If I only possess heaven in proportion to my act of faith, as was the case with Israel respecting Canaan, I have no right to possession but as I secure it; my sense of owning the land is only as I set foot on it. Hence I am necessarily anxious as to my progress; my possession depends on it. But with a believer now, he has full title before he lays hold of any of it, and every apprehension of his portion only stimulates him the more to advance, and to be in association with Him who is there.
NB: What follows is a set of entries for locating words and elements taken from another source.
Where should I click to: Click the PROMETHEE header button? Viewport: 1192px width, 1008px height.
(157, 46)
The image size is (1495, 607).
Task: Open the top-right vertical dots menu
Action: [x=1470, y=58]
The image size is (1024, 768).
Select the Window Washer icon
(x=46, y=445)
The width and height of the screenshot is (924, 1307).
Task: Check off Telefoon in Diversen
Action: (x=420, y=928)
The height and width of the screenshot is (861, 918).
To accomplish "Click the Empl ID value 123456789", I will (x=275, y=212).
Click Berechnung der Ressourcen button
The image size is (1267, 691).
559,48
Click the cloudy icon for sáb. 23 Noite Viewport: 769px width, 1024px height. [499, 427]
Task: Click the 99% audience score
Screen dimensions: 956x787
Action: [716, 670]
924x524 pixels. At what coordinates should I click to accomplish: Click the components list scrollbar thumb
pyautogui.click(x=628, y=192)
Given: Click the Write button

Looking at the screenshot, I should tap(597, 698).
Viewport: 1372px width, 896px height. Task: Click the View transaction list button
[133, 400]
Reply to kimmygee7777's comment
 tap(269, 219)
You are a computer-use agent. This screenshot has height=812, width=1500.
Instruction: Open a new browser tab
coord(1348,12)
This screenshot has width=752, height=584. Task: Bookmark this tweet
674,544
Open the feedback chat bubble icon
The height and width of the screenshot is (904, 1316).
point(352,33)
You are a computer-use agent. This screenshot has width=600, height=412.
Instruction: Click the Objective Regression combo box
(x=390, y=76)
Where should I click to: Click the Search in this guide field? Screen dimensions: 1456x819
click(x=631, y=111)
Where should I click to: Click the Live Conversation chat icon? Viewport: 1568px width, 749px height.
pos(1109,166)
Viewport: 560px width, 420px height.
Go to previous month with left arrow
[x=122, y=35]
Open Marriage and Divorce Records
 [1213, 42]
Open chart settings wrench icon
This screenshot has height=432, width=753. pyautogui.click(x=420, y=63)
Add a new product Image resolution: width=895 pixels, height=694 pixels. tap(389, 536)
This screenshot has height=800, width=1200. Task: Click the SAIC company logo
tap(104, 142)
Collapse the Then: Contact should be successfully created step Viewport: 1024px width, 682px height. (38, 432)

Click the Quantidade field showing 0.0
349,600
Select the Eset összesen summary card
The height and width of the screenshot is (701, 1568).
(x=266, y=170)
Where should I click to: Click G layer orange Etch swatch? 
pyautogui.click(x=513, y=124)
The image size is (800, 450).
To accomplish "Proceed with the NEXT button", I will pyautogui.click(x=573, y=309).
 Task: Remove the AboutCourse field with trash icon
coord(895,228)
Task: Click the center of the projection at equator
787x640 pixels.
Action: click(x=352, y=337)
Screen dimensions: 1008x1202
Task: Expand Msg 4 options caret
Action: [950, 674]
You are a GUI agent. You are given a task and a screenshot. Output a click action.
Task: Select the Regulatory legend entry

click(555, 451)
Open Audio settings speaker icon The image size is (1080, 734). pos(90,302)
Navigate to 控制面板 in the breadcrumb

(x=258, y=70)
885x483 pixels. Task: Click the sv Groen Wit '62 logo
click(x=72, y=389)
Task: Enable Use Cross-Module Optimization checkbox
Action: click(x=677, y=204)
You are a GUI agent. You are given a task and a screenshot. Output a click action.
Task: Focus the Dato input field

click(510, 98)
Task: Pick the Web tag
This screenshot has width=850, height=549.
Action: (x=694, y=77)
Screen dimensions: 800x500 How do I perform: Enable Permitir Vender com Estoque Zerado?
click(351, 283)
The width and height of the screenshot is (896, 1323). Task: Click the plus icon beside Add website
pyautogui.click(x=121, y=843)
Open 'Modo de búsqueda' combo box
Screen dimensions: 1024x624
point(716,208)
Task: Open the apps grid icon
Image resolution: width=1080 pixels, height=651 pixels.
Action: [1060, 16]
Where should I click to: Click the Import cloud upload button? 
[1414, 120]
It is the vastness of the blessing which he has in association with Christ, which makes him long to apprehend it more, as Paul says, “That I may apprehend that for which I am apprehended of Christ Jesus.” It is the breadth and length, and depth and height, which occupy him who has Christ dwelling in his heart by faith. He does not depend on his own progress for assurance of possession, but he is so assured of the unsearchable riches of Christ, as his portion, that he dwells on it in faith; and thus, as the greatness of his possession is realized, he longs to enter still more into what he is sure is his.
We all know the tendency there is on our hearts, and often in proportion to our earnestness, to be in the line of attainment, instead of being simple recipients; and it is well for us to note the difference in state which the effort to attain produces, from that which grace or the acceptance of gift produces.
One who is in the former is never even; he is elated at any sense of his progress, and depressed if he becomes conscious of his losing ground, though generally he is too well pleased with his own engrossment of desire to advance, and obtain more. In the other, in proportion as the grace is simply held, there is great balance and evenness.
There is ever a sense of being far behind in enjoying the vastness of what has been conferred; and there is the greatest thankfulness for a sight of it, while with each new acquisition, there is the sense that “the draught which lulls our thirsting awakens our thirst anew.” The one is like a man making a fortune; while the other is exploring the vastness of the gift bestowed upon him; one necessarily is occupied with what he is doing; the other is praising the Lord for all that He has shared with him.
Surely the one with boundless resources in Christ, and with any fidelity of heart for Him, must surpass the most devoted heart that does not know its portion in its object. The Queen of Sheba is after all only an enraptured spectator, while the believer is united to Christ and participates with Him in His things: and surely the latter must, because of intuitive or intrinsic grace, surpass the former.